Anyone unfamiliar with geological jargon may feel like they’re watching a foreign-language film without the subtitles at the beginning of Unconformity. Writer-director Jonathan DiMaio based his screenplay on time spent in the Mojave desert with a geology class, and he does not dumb it down. Not that he needs to – one needn’t comprehend every concept under discussion to know that Ph.D student Alex Haynes (Alex Oliver) has a final project proposal that involves travel to Svalbard, in the Greenland Sea. Or that her supposed boyfriend tells her to keep it under wraps, than steals it as his own pitch, and gets the grant for himself.
Instead, inspired by a poster at her indoor climbing gym, Alex decides to head to the high desert in Nevada, where she can climb and study rocks. In the middle of nowhere, every step of her routine becomes a character-building detail, like it did for Dale Dickey’s character in A Love Song. Alex climbs, crushes rocks, rinses, cooks bad bacon, sleeps in a tent, vomits, and craps behind a rock, which is of course right when someone happens to wander by. Nick (Jack Mulhern) is a second-generation rancher who periodically leads his cattle illegally onto federal land to graze when there’s nothing else around, and their well at home is broken.
Alex and Nick become friends, though it’s a bit weird, as she looks fairly young, but at the right age for small age differences to be important, with him looking younger. They stay platonic regardless, but it’s not always entirely clear if more is being implied…or appropriate. Considering Nick lives with his dad, Everett (Jeremy Holm), who’s just a little bit over the line of being tough-but-fair, the youngster feels even more like a berated kid, while Alex is the epitome of independence. When she starts finding fossils, it’s like a fulfillment of destiny, with fate finally approving her choice to come out to the desert.

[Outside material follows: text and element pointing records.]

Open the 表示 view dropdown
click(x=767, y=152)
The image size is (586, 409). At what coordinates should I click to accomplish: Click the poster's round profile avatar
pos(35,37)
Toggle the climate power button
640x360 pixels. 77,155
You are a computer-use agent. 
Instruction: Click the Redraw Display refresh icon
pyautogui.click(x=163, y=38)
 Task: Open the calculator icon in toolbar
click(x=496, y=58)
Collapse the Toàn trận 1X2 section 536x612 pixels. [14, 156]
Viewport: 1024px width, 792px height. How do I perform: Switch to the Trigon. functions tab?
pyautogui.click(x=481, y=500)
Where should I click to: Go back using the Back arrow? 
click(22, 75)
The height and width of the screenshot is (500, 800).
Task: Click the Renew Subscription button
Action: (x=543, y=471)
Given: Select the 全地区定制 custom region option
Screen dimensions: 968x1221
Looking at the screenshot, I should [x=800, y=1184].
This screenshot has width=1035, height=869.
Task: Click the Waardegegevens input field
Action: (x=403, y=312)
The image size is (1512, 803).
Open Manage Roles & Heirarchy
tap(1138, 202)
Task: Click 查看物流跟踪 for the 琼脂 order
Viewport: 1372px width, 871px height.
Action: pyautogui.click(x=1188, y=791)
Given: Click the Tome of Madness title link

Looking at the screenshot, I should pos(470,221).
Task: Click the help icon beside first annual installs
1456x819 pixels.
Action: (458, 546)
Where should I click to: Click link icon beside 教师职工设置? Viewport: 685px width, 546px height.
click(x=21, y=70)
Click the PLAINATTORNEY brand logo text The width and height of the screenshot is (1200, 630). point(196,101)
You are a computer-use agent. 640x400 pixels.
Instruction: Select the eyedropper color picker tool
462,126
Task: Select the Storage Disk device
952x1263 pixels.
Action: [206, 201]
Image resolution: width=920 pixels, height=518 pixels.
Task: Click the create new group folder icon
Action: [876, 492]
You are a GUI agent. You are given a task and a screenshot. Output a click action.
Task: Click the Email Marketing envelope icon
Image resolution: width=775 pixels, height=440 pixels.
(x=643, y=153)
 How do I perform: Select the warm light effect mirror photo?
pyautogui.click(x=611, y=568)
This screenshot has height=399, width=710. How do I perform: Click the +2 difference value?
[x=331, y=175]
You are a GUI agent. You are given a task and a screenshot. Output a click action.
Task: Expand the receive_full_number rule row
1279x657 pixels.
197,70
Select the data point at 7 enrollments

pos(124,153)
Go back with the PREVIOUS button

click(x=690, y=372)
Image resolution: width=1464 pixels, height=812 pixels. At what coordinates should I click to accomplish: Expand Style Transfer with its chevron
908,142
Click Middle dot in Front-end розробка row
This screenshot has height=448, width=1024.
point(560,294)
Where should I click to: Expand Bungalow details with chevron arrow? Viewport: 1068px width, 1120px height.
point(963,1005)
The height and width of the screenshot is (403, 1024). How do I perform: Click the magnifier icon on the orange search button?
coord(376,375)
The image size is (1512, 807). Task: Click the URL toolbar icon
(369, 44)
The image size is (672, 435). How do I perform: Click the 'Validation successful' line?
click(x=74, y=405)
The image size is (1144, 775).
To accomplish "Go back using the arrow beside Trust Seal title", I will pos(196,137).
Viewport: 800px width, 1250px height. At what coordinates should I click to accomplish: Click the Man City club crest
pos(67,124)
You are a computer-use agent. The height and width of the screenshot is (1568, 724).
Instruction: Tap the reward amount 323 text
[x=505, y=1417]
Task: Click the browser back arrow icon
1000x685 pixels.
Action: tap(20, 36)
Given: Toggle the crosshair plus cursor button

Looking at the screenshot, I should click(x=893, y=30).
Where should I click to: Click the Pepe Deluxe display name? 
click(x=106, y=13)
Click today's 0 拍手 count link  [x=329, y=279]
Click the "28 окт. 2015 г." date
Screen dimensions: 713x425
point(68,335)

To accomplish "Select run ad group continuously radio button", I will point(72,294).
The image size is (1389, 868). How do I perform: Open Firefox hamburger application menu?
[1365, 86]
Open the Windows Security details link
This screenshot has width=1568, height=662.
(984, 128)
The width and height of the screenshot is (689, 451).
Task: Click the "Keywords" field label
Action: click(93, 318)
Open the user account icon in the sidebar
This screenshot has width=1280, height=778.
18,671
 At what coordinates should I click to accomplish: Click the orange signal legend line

For the most part, DiMaio observes. The rhythms of life as a field geologist, or as a desert rancher, feature specifics the viewer may not understand upfront, but they deliver a sense that the filmmaker, at least, knows what he’s talking about. Seeing the ins and outs of these lives is rewarding, yes, but figuring out every detail is less important than watching how these folks deal with the particular adversities that come up, from broken fences to the overly attentive BLM Agent Lowrie (Eddie Martinez), whose routine checkups come to feel more and more threatening.
Note: just as an example of how little the movie explains, it might be worth pointing out to politically active readers that “BLM” in this case stands for “Bureau of Land Management,” rather than anything more hot-button. It’s one of many items the movie assumes you’ll either figure out, or not. Ultimately, however, the decision not to overexplain conveys two things: that DiMaio knows what he’s talking about, and that he trust you to catch up to the important stuff. This may not be true for every viewer, of course, but plenty should appreciate him for it.
Hana Kitasei’s cinematography takes advantage of the whole frame, emphasizing the vastness of the space, with Alex sometimes looking like a tiny ant against the desert’s plateaus. In interiors, she looms larger, but against almost nothing, with the academic spaces overwhelmingly white-walled and devoid of other interesting objects. Nick’s world is more interesting in that way – his house and local bar like cozy caves in which to briefly retreat from the great wide open.
Alex’s skin and hands, incidentally, seem remarkably unweathered for what she does. Movies gonna movie, of course, and Unconformity eventually feels the need, as many stories do, to contrive a crisis that brings closure to everyone’s storyline. After most of what we’ve seen is such unhurried observation, it’s like a sudden reminder that this isn’t real, but a scripted melodrama that’ll do what they all do. If it’s done its job, you’ll care about the characters enough that the forced feeling of the finale won’t be a dealbreaker. But it’s ironically a pretty conformist way to wrap it up.